99. Peygamberin üzerine düşen sadece tebliğdir. Allah, sizin açıkladığınızı da, gizlediğinizi de bilir.
100. De ki: “Kötü şeylerin birçoğu senin hoşuna gitse bile kötü ve çirkin olan şeyler ile iyi ve güzel olan şeyler bir olmaz. O halde, siz ey derin kavrayış sahipleri! Allah'a karşı sorumluluk bilinciyle yaşayın ki mutluluğa eresiniz!”
101. Ey inananlar! Size açıklandığı takdirde sizi üzecek olan şeylere dair soru sormayın! Eğer Kur'an indirilirken bunlara dair soru sorarsanız size açıklanır. Oysa Allah onları bağışlamıştır. Allah, çok bağışlayandır, ceza vermekte mühlet verendir.

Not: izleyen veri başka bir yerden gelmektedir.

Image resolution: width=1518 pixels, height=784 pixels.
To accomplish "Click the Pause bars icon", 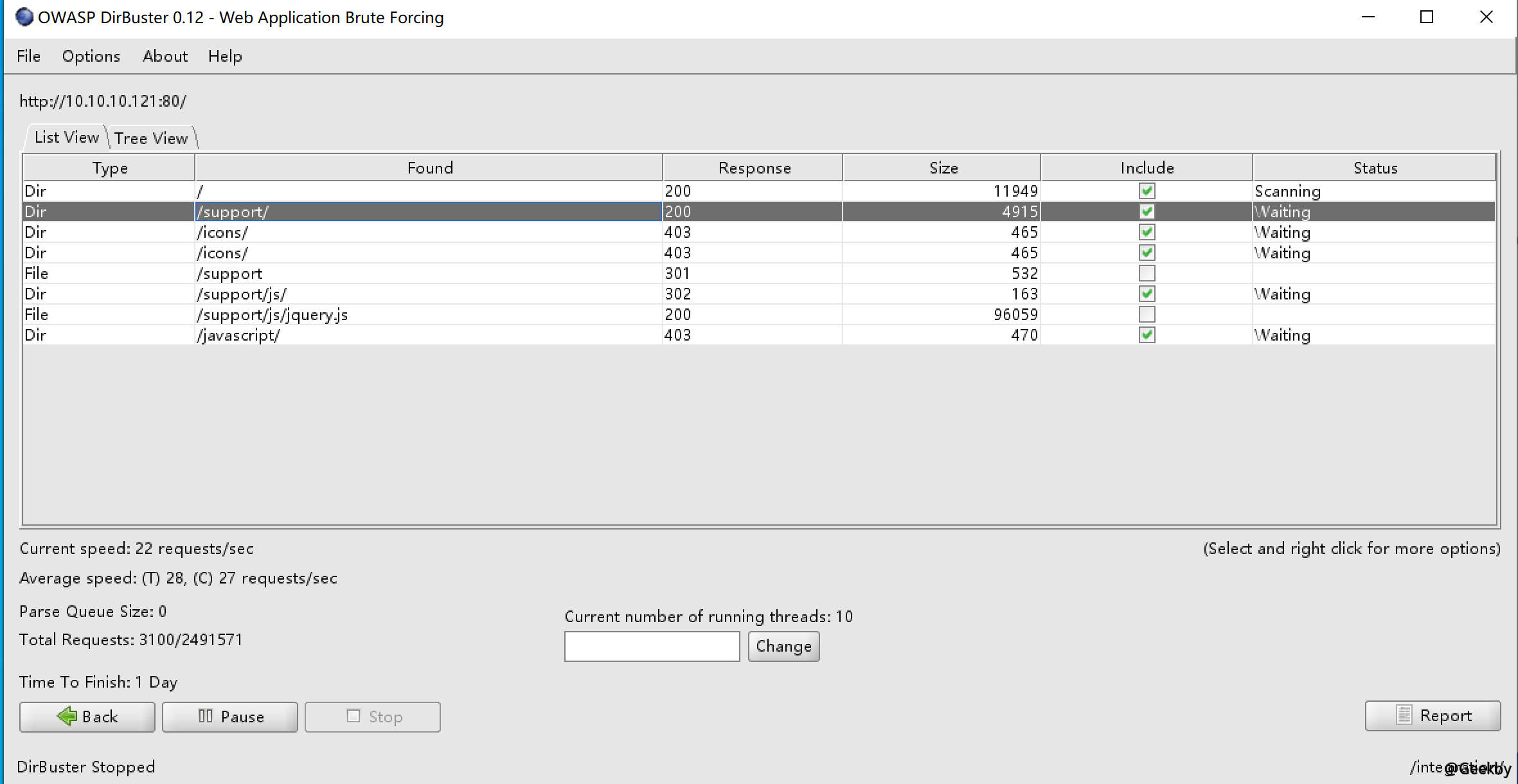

102. (Ey inananlar!) Sizden önceki bir toplum da böyle sorular sormuş ve sonuçta hakikati inkâr etmişti.
103. Allah, (cahiliye devrindeki âdet üzere hayvanlar için) “bahire”, “saibe”, “vesile” ve “ham” diye bir şey meşru kılmamıştır. Fakat inkârcılar, Allah'a yalan uydururlar. Zaten onların çoğu akıllarını kullanmazlar (körü körüne tabi olurlar).